Un Presidente Sotto Tiro, un’Elezione Discussa, una Mappa del Potere che Passa per Scali Lunghi e Sale Riunioni Periferiche
Ben Sulayem risponde alle accuse di manipolazione elettorale: “Gli avversari dovevano viaggiare in Sudamerica per ottenere sostegno”
Contesto: Accusa e Metodo
Da settimane rimbalzano accuse di presunta manipolazione elettorale nelle dinamiche che hanno portato alla riconferma del presidente della FIA. Non ci sono, al momento, prove pubbliche definitive a supporto di queste affermazioni: i riscontri disponibili parlano di verifiche interne e di posizioni contrastanti tra alcuni club nazionali. Qui un punto fermo esiste: le elezioni della FIA si svolgono in Assemblea Generale, con voto segreto dei club membri, secondo Statuti e Regolamenti consultabili sul sito ufficiale. La federazione raggruppa oltre 240 organizzazioni in più di 140 Paesi, una platea vasta e frammentata per interessi, geografia e priorità.

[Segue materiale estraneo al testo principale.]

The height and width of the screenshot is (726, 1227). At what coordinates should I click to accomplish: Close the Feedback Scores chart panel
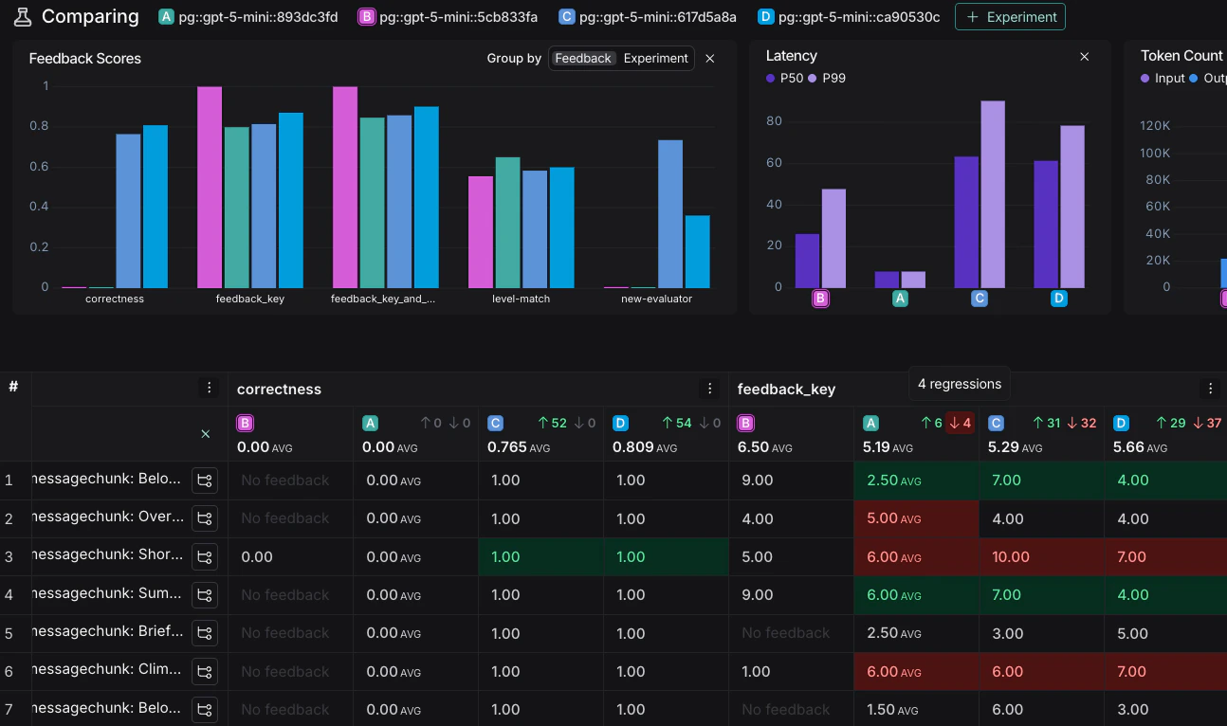[x=710, y=59]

Per capire la polemica bisogna guardare al terreno, non ai comunicati. Nelle ultime tornate, i candidati hanno costruito consenso incontrando le federazioni nazionali regione per regione. È storia recente e documentata: viaggi, assemblee, presentazioni di programmi. Nel 2009, per dire, la sfida tra Jean Todt e Ari Vatanen passò anche per tour capillari presso gli ASN; nel 2021, l’elezione di Ben Sulayem fu preceduta da un intenso ciclo di consultazioni. Il sistema, piaccia o no, premia la prossimità.
Il Contesto Elettorale
La geografia del voto FIA non è un dettaglio. L’area Américas – che comprende Nord, Centro e Sudamerica – riunisce decine di club sportivi e della mobilità, con sensibilità diverse tra Caribe, Ande e Cono Sud. Qui il numero di delegati è significativo e il capitale relazionale vale come una valuta. I club guardano a temi concreti: sicurezza, calendari nazionali, formazione dei commissari, budget. È su questi dossier che si gioca il consenso.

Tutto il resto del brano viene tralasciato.